July 6th-11th blogs

July 9, 2007
We started today with a different crystallization technique of PS I called microdialysis tubing. Dr. Fromme mentioned that this type of technique is something that she shows her students the last due to the difficulty of the process. This involves the preparation of materials (microdialysis tube) and probably a more careful and steady hand specially when we get to trying to “fish” for crystals to be seeded. The next part of this technique will be continued on Thursday.
July 10th blog
We worked today with Dr. Wachter and her technician named Nam. Dr. Wachter gave a powerpoint presentation on PCR (polymerase chain reaction) and she gave us a little background on DNA. They are also involved in crystallization of protein called GFP (green fluorescent protein) from a jellyfish.
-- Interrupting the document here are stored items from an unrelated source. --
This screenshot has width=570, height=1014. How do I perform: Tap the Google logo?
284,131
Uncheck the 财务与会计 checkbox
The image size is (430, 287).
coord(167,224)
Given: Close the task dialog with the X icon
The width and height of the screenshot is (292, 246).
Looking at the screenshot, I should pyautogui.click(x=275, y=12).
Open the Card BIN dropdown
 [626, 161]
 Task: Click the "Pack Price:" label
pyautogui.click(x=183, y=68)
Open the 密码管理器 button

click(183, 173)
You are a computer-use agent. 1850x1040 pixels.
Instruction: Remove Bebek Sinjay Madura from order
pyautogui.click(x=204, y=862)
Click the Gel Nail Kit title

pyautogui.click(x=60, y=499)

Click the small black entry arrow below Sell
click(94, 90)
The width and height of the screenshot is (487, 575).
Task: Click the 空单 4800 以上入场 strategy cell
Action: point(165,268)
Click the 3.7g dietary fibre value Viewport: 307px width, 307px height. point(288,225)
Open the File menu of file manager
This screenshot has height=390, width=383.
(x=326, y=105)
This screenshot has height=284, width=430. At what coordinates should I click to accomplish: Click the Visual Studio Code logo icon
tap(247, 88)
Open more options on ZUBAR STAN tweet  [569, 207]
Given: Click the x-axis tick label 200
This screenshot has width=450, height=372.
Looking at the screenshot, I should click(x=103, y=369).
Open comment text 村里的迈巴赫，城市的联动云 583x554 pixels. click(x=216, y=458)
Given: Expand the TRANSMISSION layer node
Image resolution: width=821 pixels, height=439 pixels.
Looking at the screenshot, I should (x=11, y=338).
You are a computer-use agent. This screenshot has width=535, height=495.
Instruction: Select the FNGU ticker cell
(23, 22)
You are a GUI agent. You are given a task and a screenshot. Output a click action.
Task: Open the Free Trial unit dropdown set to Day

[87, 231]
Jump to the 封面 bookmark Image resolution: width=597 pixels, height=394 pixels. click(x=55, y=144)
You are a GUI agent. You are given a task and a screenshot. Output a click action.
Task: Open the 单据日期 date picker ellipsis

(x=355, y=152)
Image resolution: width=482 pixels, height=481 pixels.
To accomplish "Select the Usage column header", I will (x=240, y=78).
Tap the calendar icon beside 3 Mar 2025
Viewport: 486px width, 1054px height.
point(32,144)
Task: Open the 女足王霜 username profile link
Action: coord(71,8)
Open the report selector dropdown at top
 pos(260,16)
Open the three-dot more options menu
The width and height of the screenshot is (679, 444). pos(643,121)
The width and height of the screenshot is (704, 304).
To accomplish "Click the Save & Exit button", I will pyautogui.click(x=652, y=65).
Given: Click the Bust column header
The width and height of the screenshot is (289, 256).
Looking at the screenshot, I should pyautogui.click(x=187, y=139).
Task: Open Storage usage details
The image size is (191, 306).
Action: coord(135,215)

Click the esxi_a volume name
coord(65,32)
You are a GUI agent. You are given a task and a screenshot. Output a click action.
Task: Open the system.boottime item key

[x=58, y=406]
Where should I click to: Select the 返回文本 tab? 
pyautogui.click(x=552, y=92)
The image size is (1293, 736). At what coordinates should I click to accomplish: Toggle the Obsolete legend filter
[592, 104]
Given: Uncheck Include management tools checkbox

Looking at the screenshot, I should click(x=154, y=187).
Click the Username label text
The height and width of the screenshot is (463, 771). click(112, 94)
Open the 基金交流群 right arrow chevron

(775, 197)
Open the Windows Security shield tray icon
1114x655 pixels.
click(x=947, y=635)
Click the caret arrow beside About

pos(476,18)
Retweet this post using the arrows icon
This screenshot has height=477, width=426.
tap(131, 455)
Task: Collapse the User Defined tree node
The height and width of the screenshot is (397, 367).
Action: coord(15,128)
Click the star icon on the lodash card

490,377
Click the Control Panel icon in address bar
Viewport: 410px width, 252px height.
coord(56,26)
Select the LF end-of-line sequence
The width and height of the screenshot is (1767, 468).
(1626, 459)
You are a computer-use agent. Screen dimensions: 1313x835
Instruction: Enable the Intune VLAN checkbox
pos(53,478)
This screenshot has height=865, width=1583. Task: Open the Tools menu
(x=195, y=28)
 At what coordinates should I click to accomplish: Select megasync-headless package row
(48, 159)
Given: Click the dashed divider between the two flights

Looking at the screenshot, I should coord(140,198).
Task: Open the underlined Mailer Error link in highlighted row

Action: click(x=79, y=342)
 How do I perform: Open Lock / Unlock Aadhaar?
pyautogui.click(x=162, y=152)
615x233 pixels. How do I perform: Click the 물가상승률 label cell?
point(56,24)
After the powerpoint presentation, we started working on the process of PCR . We combine all the chemicals needed for PCR and centrifuge the PCR ingredients. We were given a chance to again use the tools that they use such as micropippetors , showed us how to use the PCR machine and how to prepare the agarose gell needed to show the movement of chemical (DNA). The lab we did today is a different experience which gave me a very neat experience and understanding of how DNA is used in PCR. This is an experience that I can take in the classroom as we are in the age of biotechnology.
July 11th blog
We started our day with placing the agarose gel in the electrophoresis chamber, transferred the PCR cocktail of chemicals we prepared yesterday and left it for an hour. Meanwhile, Dr. Wachter gave a powerpoint presentation on their goals and background on their research which is the GFP protein. It was good to be able to follow what was going on in the lab since I had a little bit of background on DNA J.